ThinkingForever · 17/08/2016 17:07

I'm really sorry OP but he's not "developing feelings" for you. Maybe a bit of a hottie thing to begin with, then behaving badly by asking for an hour's sex at 10 a.m. and maybe hoping you'll say 'hell no' and save him the trouble of ending it. Just don't give his messages the dignity of a response. Ignore.

(If I'm wrong, please come back in a month's time, and I will really question my judgment on this forum).

Clawdeen · 17/08/2016 19:05

Yes- much more like a booty call and booking me for sex. I agree- I like the seduction/flirting and the build up. I have booty called him before on my way home and it's been good but that's in addition to planned nights out.

He texted again a few hours ago as he'd seen me walking down the street ( I was oblivious) and said he was looking forward to Friday. I replied straight away with Cabrinha's suggestion about an hour not being enough and to let me know when he had a whole afternoon/night free for proper fun. Radio silence ever since so I guess that's my answer.

OP posts:
Clawdeen · 17/08/2016 19:08

Oh and Husky lover- I signed up to OLD about 6 weeks ago- no joy so far but hopefully will provide distraction.

And glad you also think the ex wife thing is weird. He says he doesn't want to annoy her so she changes child access arrangements. Can't see why him having a (very occasional) FWB would bother her. She seems rational and reasonable and I'd be surprised if she wasn't having sex! So I do also wonder if he's still in love with her.

OP posts:
RunRabbitRunRabbit · 17/08/2016 19:27

You are not in a relationship. Don't do anything just so I get to have my say

He has played you. Put it down to experience.

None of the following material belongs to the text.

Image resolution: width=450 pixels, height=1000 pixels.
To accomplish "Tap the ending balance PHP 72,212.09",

You shouldn't have touched him again after the dumping, even without him laying out his T&Cs. You were a bit daft to respond to requests for life advice (remind me, who was emotionally needy?)

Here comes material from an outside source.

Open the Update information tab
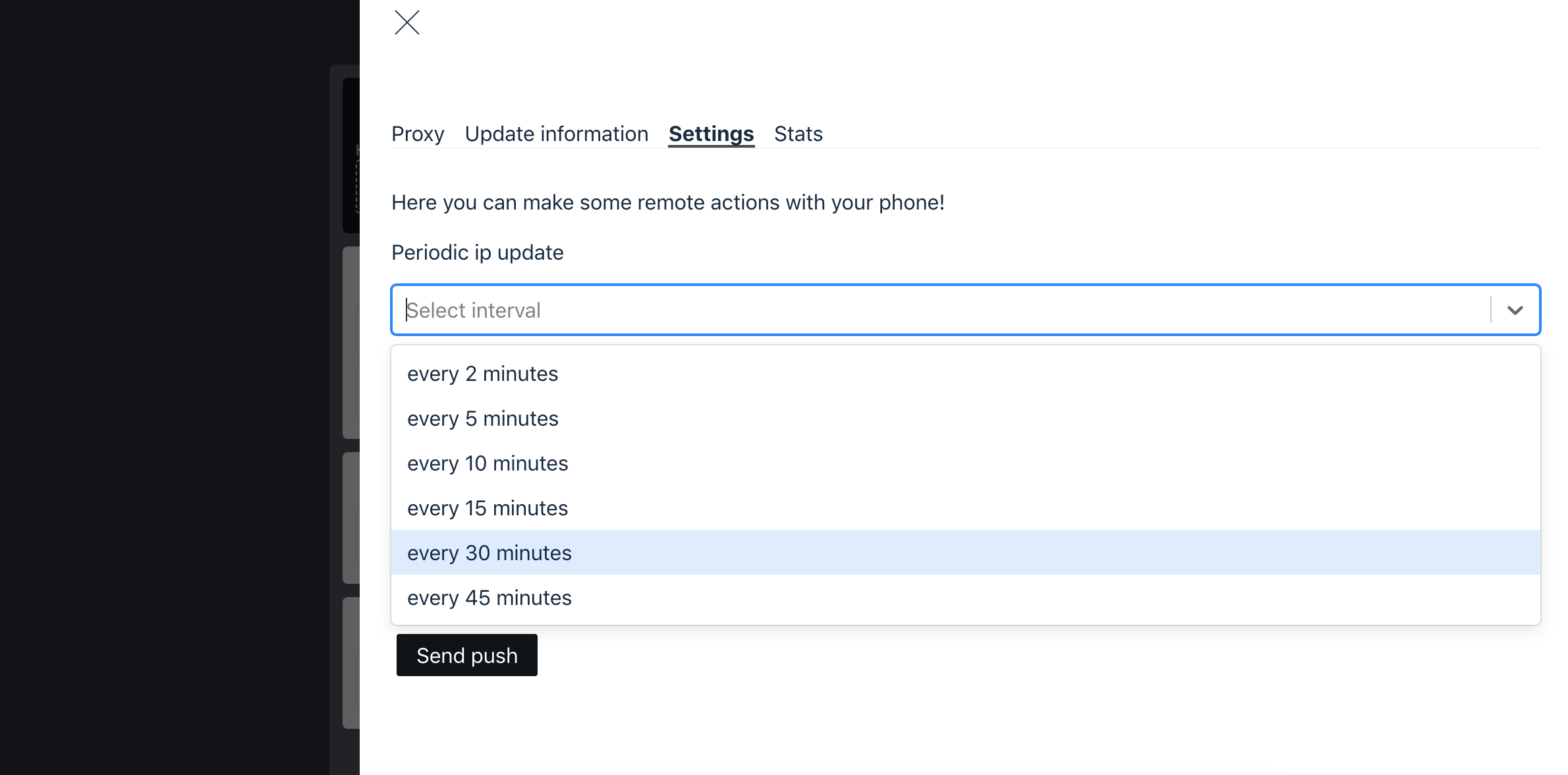This screenshot has height=775, width=1568. click(x=556, y=134)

Sounds as if he likes having you dangling on a string. The thing that will show him that you are NOT his sex puppet will be giving no response following that last text from you. If he tries being your incompetent husband again (childcare advice in a fwb arrangement, wtf?) or just your husband (I've been to the dentist, um OK) maybe respond saying you can see he is after more than a sexual relationship. and you don't want that, goodbye and goodluck.

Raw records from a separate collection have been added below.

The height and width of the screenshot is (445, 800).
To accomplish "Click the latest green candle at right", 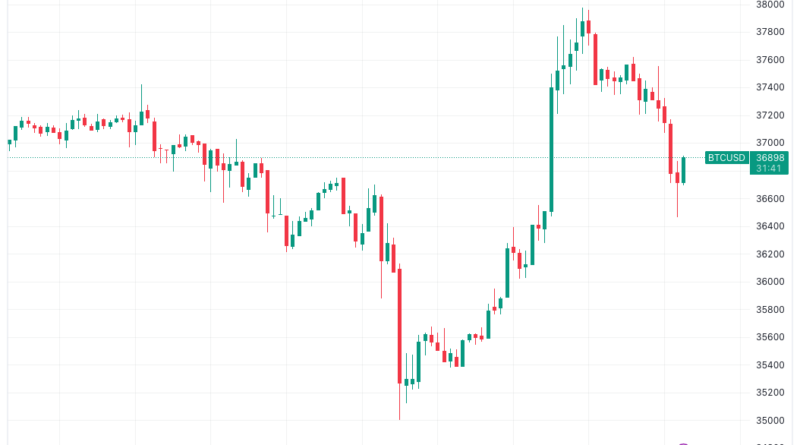I will [683, 170].
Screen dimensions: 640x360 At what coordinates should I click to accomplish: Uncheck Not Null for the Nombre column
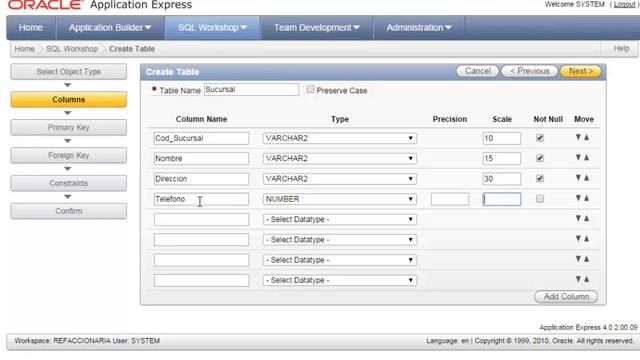[x=540, y=158]
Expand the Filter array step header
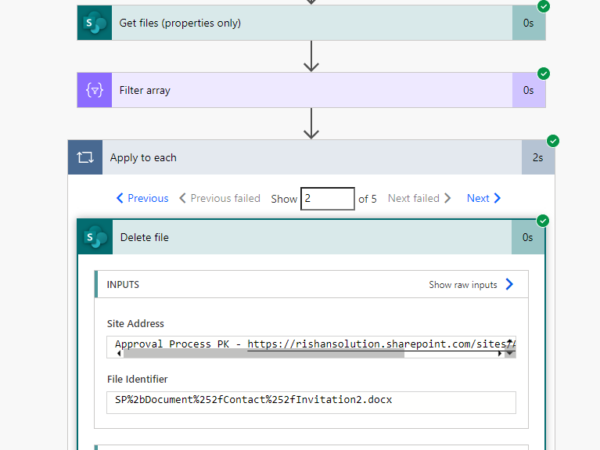600x450 pixels. (300, 90)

ThinkingForever · 17/08/2016 21:10

to me your text sounds like you are trying to re-negotiate contract conditions and working hours ....

ThinkingForever · 17/08/2016 21:14

Sorry OP I hope that didn't come across too harsh Hmm But I hate to see women denigrate themselves, at least the way I see it from where I'm standing. If I'm wrong, like I said, I hope you will correct me in time.

Kittencatkins123 · 17/08/2016 22:52

You can find another FWB with actual B! He's taking you for granted I would ignore, block, delete, leave him for dust/better fucks. Wine Grin

Clawdeen · 17/08/2016 23:31

Not harsh at all! It's what I need to hear. I think that having sex again after so many years clouded my judgement! I was with my late H so long that I'm essentially new to dating and so a bit naive and taking people on face value.

I've not heard anymore from him so will delete and hope OLD turns out to be less stressful!

OP posts:
category12 · 18/08/2016 13:46

I wouldn't be surprised if he comes back to you in a few weeks saying he's had a wobbly again and let's start again. I would ignore if I were you. It seems to coincide with you asserting yourself.

Clawdeen · 18/08/2016 14:14

You may be right. When he disappeared after his last wobbly, my friends were convinced he'd be back in touch again and he was. I'm bound to bump into him anyway as he lives very close by and our kids are similar ages.

I will do my best to be strong! The advice on here has been great. RL friends are all on holiday so I was wavering a bit.

Still I had a lovely day pottering yesterday and have planned a nice morning of yoga and a pedicure on Friday.

I've also spent an hour on OLD liking several profiles so hopefully that will prove a good distraction.

OP posts:
2021babyplum · 08/06/2025 14:51

Hey, curious about the next “chapter” here! How have you been?